Selain itu, kenaikan pajak penjualan sejatinya sudah dua kali ditunda oleh pemerintah sejak terakhir kali dinaikkan pada 2014 silam. Terakhir kali, pemerintah Jepang menaikkan pajak penjualan dari 5 persen menjadi 8 persen.

“Tidak ada perubahan pada kebijakan pajak penjualan kami seperti yang sudah dijadwalkam, kecuali Jepang mengalami guncangan dengan skala seperti Lehman Brothers (perusahaan investasi yang pailit pada 2008),” ujarnya, seperti dikutip dari Reuters, Minggu (6/1).

Abe mengungkapkan pemerintah Jepang akan terus mencermati perkembangan ekonomi global yang sudah diproyeksi banyak pihak akan mengalami perlambatan.

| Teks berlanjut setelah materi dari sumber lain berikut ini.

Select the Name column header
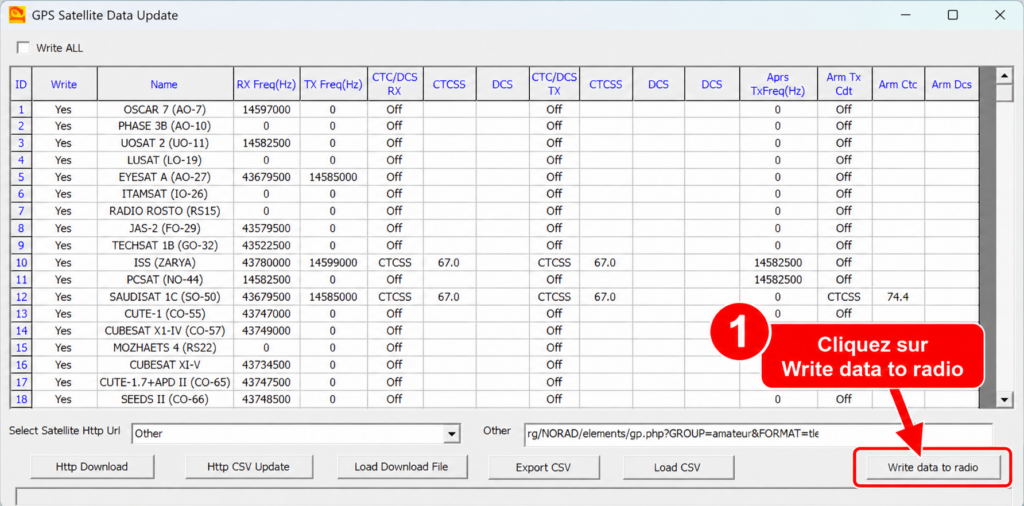(163, 84)
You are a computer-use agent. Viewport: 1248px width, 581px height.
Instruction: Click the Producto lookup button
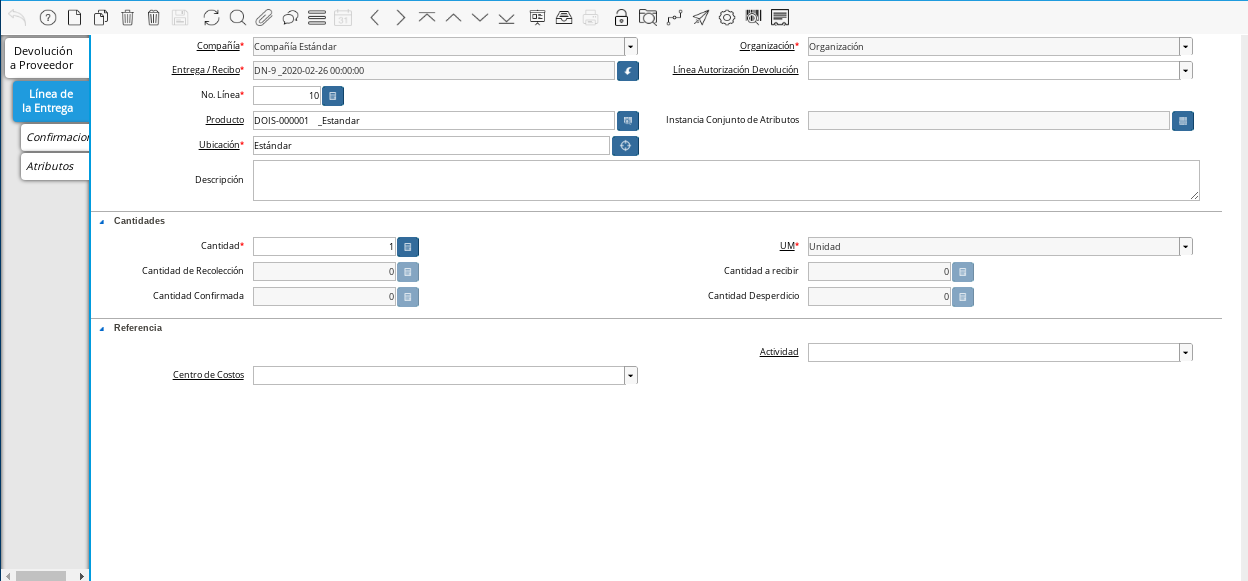(627, 120)
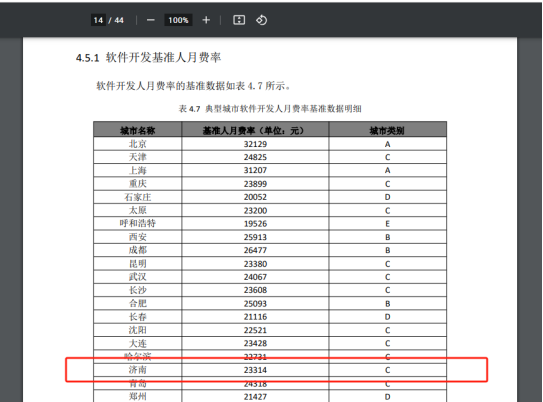Edit the current page number 14

98,20

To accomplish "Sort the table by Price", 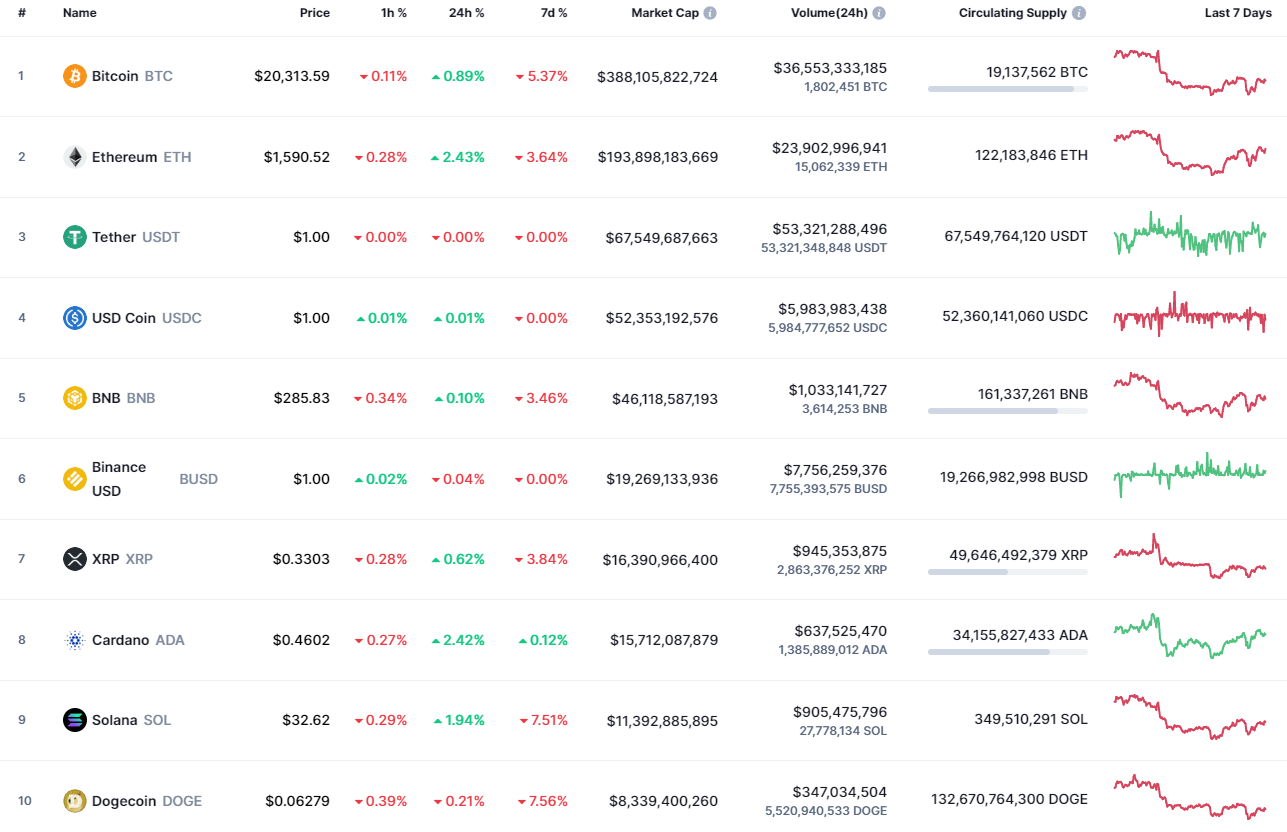I will (x=314, y=13).
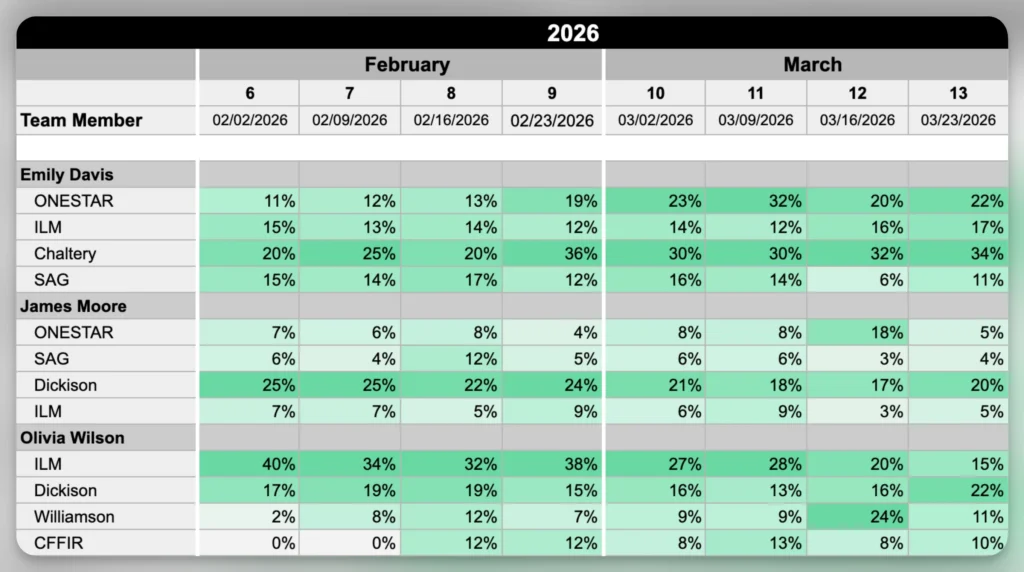Click the 02/23/2026 date header
Viewport: 1024px width, 572px height.
point(553,120)
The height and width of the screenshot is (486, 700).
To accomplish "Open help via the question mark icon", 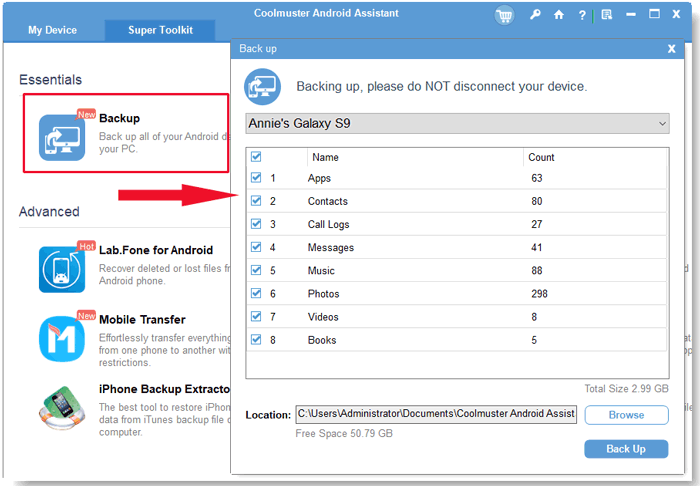I will (582, 15).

Perlambatan itu ditandai dengan melemahnya permintaan global dan kenaikan tajam nilai tukar mata uang yen Jepang yang justru mengaburkan prospek ekonomi yang bergantung pada ekspor.

Hal ini, katanya, menjadi pertimbangan bagi pengambil kebijakan di Tokyo atas dampak buruk dari gejolak pasar yang terpengaruh sentimen pertumbuhan.

“Ketika ekonomi global pulih secara bertahap, namun ada berbagai risiko terhadap prospek. Sementara fundamental ekonomi Jepang tetap baik, tapi kami tetap mencermati berbagai risiko,” katanya.

Di sisi lain, ia juga mengungkapkan Jepang juga akan terus berusaha menengahi ketegangan hubungan antara Amerika Serikat (AS) dan China. Caranya, dengan meningkatkan koordinasi global dalam forum G20.

“Sebagai Ketua G20, Jepang berharap dapat memainkan peran untuk kerja sama global, untuk mencapai pertumbuhan yang stabil, dan berkelanjutan,” pungkasnya.

Sebelumnya, Dana Moneter Internasional (International Monetary Fund/IMF) memperkirakan pertumbuhan ekonomi global pada tahun ini akan berada di kisaran 3,7 persen. Perkiraan ini turun dari outlook sebelumnya sebesar 3,9 persen.

Menurut IMF, penurunan ekonomi merupakan dampak dari ketegangan kebijakan perdagangan dan pengenaan tarif impor antara AS-China. Selain itu karena negara berkembang tengah berjuang dengan kondisi keuangan dan arus modal keluar yang lebih ketat.